O período luto-casa dura cerca de dois meses. Aí cessam as visitas e a dor costuma piorar. É quando costuma ocorrer uma tentativa de resgatar o cotidiano anterior à perda, o que é impossível. A psicóloga Clarice Pierre diz ser importante, nesse estágio, se desfazer de objetos e roupas de quem morreu, e mudar hábitos. Muita gente muda de casa, de profissão, se engaja em uma causa.
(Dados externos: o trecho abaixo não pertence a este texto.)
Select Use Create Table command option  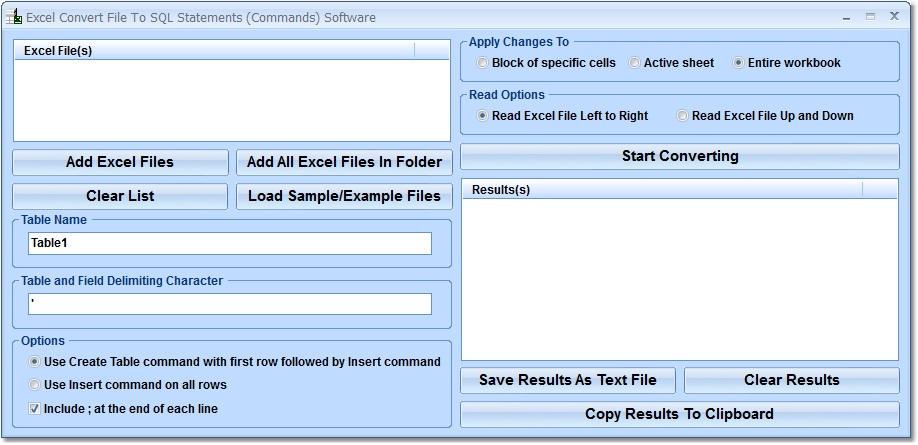[35, 362]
Seis meses depois de perder a filha de 18 anos num acidente de carro, o casal Eduardo Carlos Tavares, médico, e Glaucia Rezende Tavares, psicóloga, se engajou na causa de amparo a enlutados. Criaram o grupo API -Apoio a Perdas Irreparáveis, que em um ano de existência reúne 37 casais, a maioria que perdeu filhos. Os encontros acontecem na casa de um dos integrantes, e são um espaço de expressão do luto. “Em muitas famílias, é tabu tocar no assunto. Mas à medida que falamos vamos nos transformando e ganhando força para retomar a vida. Depois de uma perda, ou a gente fica amarga, ou mais sensível. Nosso objetivo é adoçar a vida sem esquecer nem hipervalorizar a pessoa que se foi”, diz Glaucia. Em São Paulo, o Grupo Fraterno, criado por três mães que há quatro anos perderam os filhos no mesmo acidente, se reúne semanalmente para estudar a doutrina espírita, trocar experiências e promover trabalhos sociais. “No grupo, quem está melhor, puxa o outro”, diz Olga Braga de Araújo, 49, uma das mães. Os encontros chegam a reunir 80 pessoas.
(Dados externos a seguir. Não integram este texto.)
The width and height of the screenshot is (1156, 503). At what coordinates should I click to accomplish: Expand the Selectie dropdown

De maneira geral, leva-se de um a dois anos para “elaborar a perda”, no jargão dos especialistas. Nesse período vão ocorrer pela primeira vez as datas importantes: aniversário, Natal… Se os sintomas de luto persistem, é provável que a pessoa não esteja vivendo as etapas necessárias à superação. Freud, no texto “Luto e Melancolia”, compara essas duas condições que encerram “o mesmo estado de espírito penoso, a mesma perda de interesse pelo mundo externo”. Só que, no luto, diz Freud, “é o mundo que se torna pobre e vazio; na melancolia, é o próprio ego”. Nos dois casos, existe uma oposição à realidade. Mas, no luto, “normalmente prevalece o respeito pela realidade”, ou seja: uma hora termina e a alegria se torna, ao menos, possível.
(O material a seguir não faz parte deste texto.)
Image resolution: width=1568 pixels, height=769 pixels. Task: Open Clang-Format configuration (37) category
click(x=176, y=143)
O processo considerado “anormal” pelos especialistas tem duas reações opostas: ou a pessoa não sai do luto (é a mãe que arruma o quarto do filho, cultuando o morto todos os dias) ou nem sequer entra nele (a pessoa fica indiferente, não chora, age como se não tivesse acontecido). Nesse luto “adiado”, a dor fica guardada em algum lugar “e um dia vem à tona”, diz Maria Helena Bromberg.
Morte e transformação
A perda traz mudança de valores. “As pessoas passam a ter menos medo de errar, entendem que têm limites e vivem melhor o presente”, diz a psicóloga Clarice Pierre.
Foi o que aconteceu com a decoradora Vitoria Herzberg, que há dez anos perdeu o filho Daniel, 18, de câncer. Ela diz ter passado por todas as fases do luto. “Ou você se envolve na vida, ou os vivos acabam desistindo de você.”
Depois de três meses, Vitória retomou seu trabalho com decoração, mas, em meio a uma polêmica com um cliente sobre o tom de amarelo que forraria um sofá, viu que aquilo não fazia mais sentido. Largou a profissão. Há nove anos se dedica a orientar pacientes com câncer e seus parentes. Vitória diz que até hoje não se conforma com a ausência do filho, mas aprendeu a conviver com ela. “Antes eu perguntava: Por quê meu filho?. Hoje eu pergunto: Quem sou eu para não ser comigo?”